> _Work task_
Lines where the string "screenshot" appears are to be copied from the entries below.

> _Data to use_
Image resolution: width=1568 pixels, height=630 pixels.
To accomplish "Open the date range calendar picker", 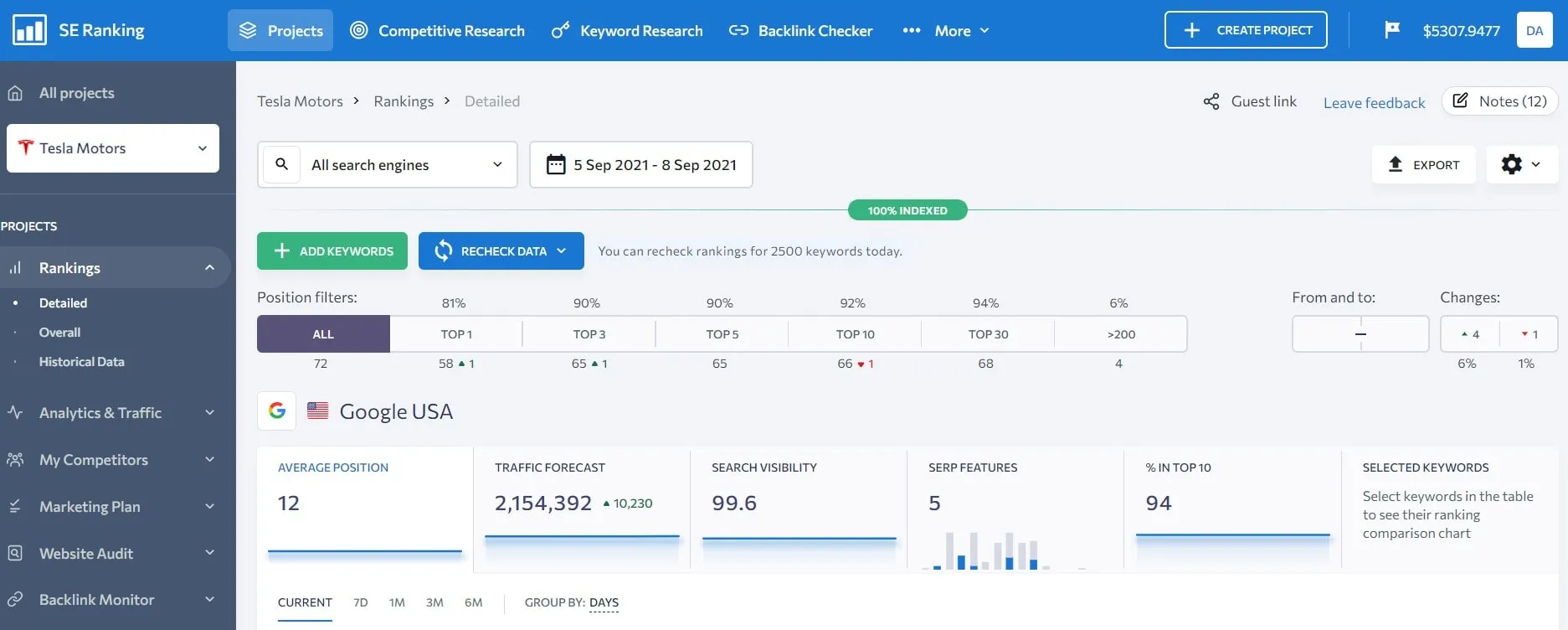I will click(x=641, y=164).
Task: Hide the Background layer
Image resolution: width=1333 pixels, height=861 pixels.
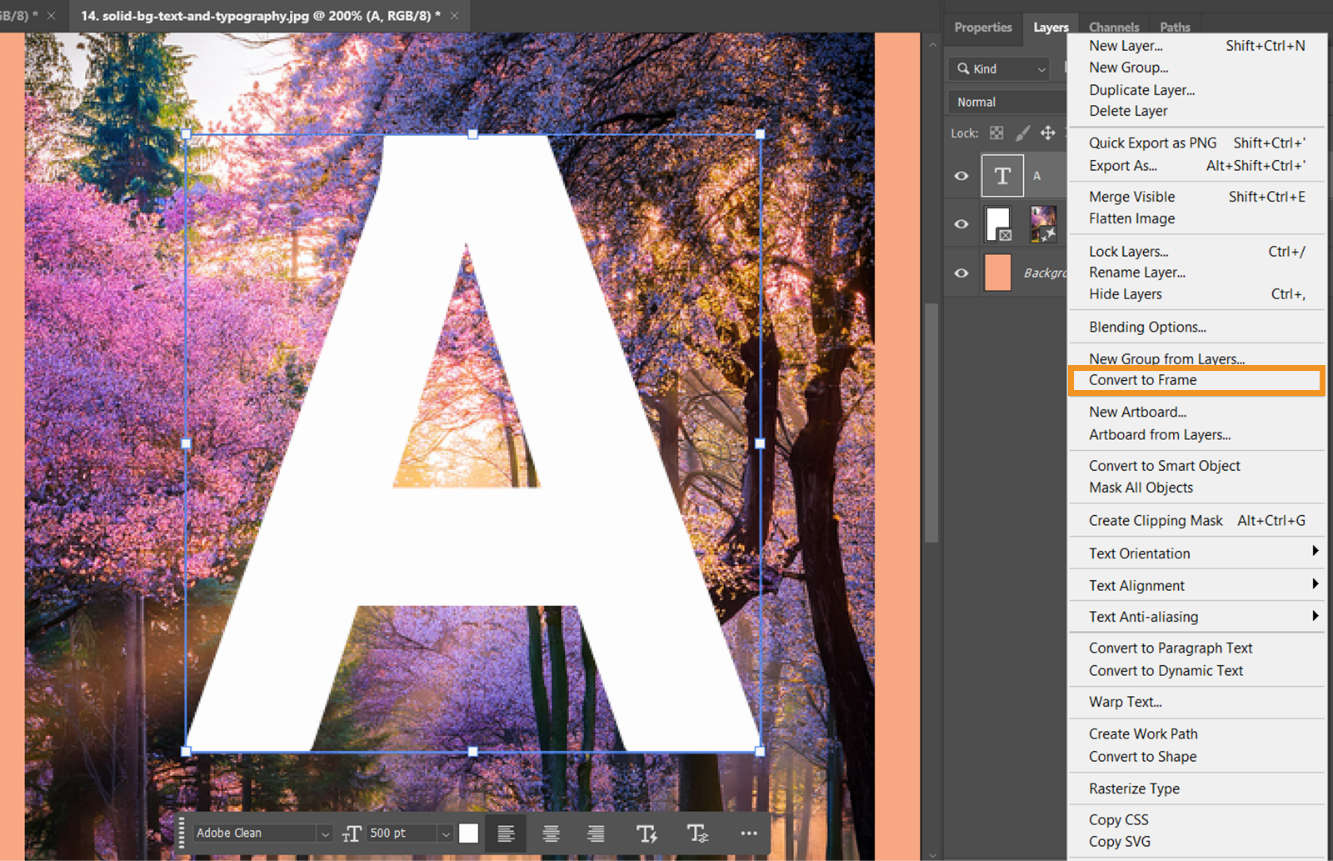Action: point(961,273)
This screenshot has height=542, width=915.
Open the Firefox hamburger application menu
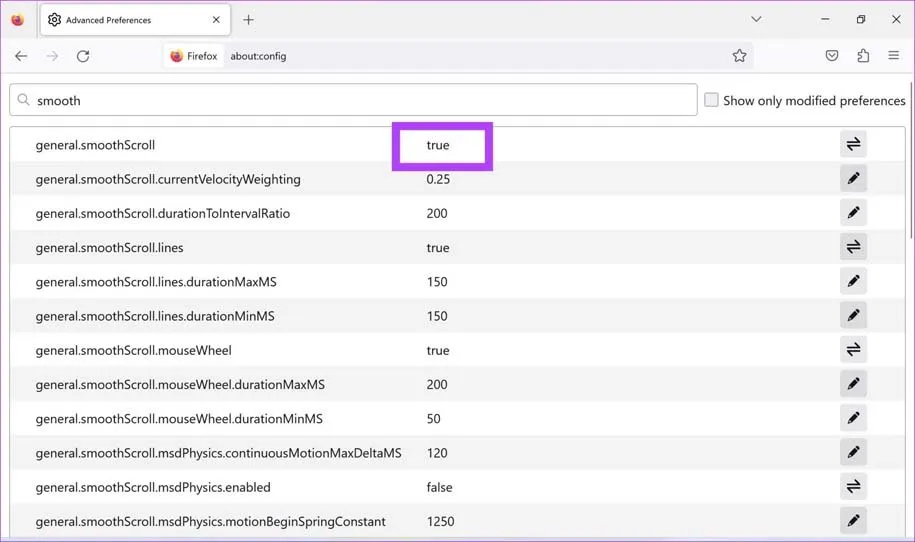click(x=894, y=56)
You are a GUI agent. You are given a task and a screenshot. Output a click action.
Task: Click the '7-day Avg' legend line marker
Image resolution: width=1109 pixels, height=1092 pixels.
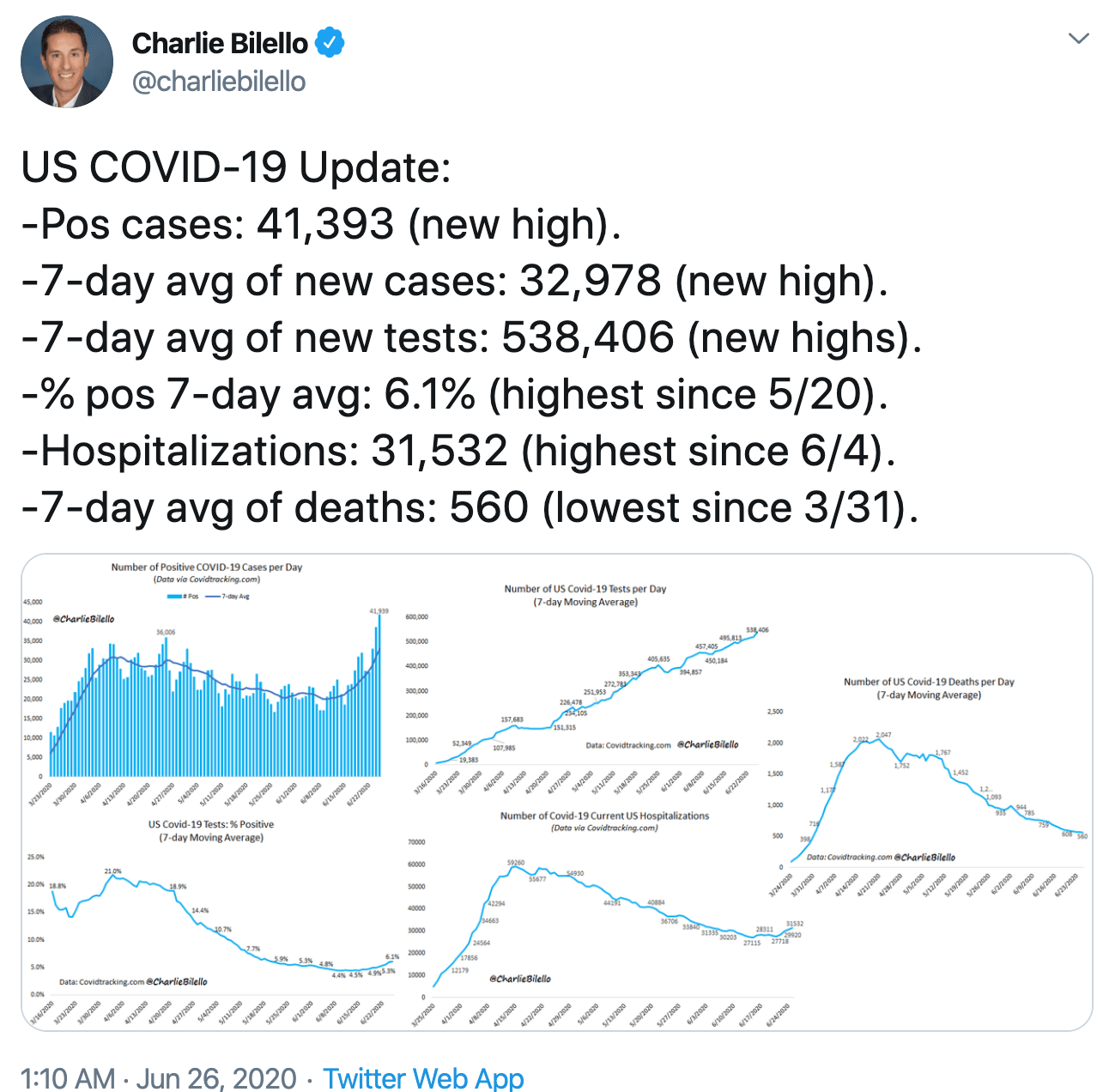point(211,596)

> _Expected answer_
This screenshot has height=542, width=915.
You are a GUI agent. You are given a task and a screenshot. Output a click action.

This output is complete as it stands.